Repeat nothing but the lines below running from the one containing "Given: Select the Alcohol 120% icon" to the one containing "Where should I". Keep both end lines.

▸ Extracted records
======
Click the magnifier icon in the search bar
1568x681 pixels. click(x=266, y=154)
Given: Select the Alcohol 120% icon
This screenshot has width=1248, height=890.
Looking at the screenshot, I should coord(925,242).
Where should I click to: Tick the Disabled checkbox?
======
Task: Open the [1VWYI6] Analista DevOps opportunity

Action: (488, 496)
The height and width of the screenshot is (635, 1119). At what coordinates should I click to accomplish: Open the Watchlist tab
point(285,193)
======
▸ Output
Given: Select the Alcohol 120% icon
This screenshot has width=1248, height=890.
Looking at the screenshot, I should coord(925,242).
Where should I click to: Tick the Disabled checkbox?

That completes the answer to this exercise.